Ruhlman Pancetta Challenge

p6040004.JPG Here’s the beginning of the pancetta. I had to buy commercial pork, which is kind of a bummer, but our local organic pork people won’t have another pork belly until the next time they butcher (in about a month) and I wanted to get going. So, here it is, the five pound section of my whole commercial pork belly that seemed to have the most even thickness. It’s pretty thick — I think rolling it might be more of a challenge than I’d anticipated, but we’ll cross that bridge when we get there.

So far this was really easy. I mixed up the dry rub in a dish, then smooshed it all over the pork. I’ve been flipping it once a day (we’re on day 4 now) and it seems to be firming up nicely.

And it smells great — my fridge smells faintly of bay leaves (nice true bay leaves from my stepmother’s tree in Seattle), juniper berries, nutmeg, garlic, pepper, salt and brown sugar and pork. I added a little of this nice mild Aleppo pepper I bought at World Spice the last time I was in Seattle — I’m never very good at following recipes exactly and this all smelled like a tiny bit of chile would just be perfect.

So now we wait, and flip the pork, and wait a little more. Photos of the rolling to come. And I need to figure out where I’m going to hang it — my canning closet in the basement might be cool enough — I have to get new batteries for the remote thermometer and check (the one unit with batteries is doing important duty underneath the plastic covering the tomatoes — the min/max is invaluable this time of year when I’m trying to foil the frost.)

My mother was teasing me on the phone the other day about still liking to play with my food — guilty as charged. Between the game, pancetta and my adventures in real milk — there’s a lot of playing with food going on around here.

2 thoughts on “Ruhlman Pancetta Challenge

  1. This is exciting! I’ve cured pork belly for bacon using Ruhlman’s recipe from Charcuterie, both with and without nitrates — have to say, liked the nitrate version better, plus it had that pretty red bacon color. I wanted to do pancetta too but don’t have a decent place to hang it. Someone told me I could hang it in my spare fridge if I raised the temperature and just remembered to open the door every day for ventilation. Now that’s energy efficient.

    By the way, if you ever get desperate for belly again out of season, you can order it from the Niman Ranch website. Pricy, but better than supporting Smithfield or its ilk.

  2. I saw the Neiman Ranch site after I’d already ordered a pork belly from my local butcher — I like Matt so much, and he makes such great bacon that I was sort of hoping he had a local source — but no, it was an Armour slab (no love lost for them — went to grammar school with both Armours and Swifts).
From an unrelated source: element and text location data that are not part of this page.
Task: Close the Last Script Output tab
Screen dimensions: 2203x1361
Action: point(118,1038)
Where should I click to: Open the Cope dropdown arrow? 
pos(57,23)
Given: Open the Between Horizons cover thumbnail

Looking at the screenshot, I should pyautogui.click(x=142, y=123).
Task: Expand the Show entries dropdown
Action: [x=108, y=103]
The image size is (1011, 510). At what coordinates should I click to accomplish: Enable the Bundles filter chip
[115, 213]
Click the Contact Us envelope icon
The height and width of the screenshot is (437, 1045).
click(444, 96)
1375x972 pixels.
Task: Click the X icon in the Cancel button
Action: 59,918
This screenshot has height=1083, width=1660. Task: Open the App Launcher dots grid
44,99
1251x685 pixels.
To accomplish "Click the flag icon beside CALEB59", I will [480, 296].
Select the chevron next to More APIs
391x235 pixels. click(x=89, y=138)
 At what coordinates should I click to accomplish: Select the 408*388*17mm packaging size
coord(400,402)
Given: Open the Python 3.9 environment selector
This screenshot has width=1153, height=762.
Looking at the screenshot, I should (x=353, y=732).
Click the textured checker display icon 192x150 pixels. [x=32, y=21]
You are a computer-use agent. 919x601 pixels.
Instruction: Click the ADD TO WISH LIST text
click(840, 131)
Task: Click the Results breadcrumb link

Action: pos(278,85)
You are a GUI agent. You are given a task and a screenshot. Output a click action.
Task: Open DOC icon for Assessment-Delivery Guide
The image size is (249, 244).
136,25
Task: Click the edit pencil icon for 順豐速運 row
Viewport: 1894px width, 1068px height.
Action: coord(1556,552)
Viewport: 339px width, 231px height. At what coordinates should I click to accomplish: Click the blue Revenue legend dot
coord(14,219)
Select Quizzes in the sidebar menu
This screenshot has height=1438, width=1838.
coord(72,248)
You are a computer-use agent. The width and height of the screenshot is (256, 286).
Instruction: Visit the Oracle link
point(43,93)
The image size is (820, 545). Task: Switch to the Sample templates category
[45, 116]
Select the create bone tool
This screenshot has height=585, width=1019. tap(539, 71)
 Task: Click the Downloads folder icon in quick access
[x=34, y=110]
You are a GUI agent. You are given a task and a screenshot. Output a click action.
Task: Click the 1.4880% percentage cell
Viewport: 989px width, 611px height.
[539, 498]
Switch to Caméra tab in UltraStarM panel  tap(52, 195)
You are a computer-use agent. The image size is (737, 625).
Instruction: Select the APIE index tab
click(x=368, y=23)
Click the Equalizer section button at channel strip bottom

I think there are a few other local pork sources around here — my friends Scott and Jennifer bought a pig from someone over near Manhattan — and my Milk Lady raises some pigs too — I think next year I can get on her pig list. But for now, it’s a slab of commercial pig — and hanging is the next challenge. I was looking at the River Cottage Meat book and it says that you can hang it unrolled if you want, or really, you don’t necessarily have to hang it at all. I think my canning closet in the basement should be about right — I’m going to give it a try.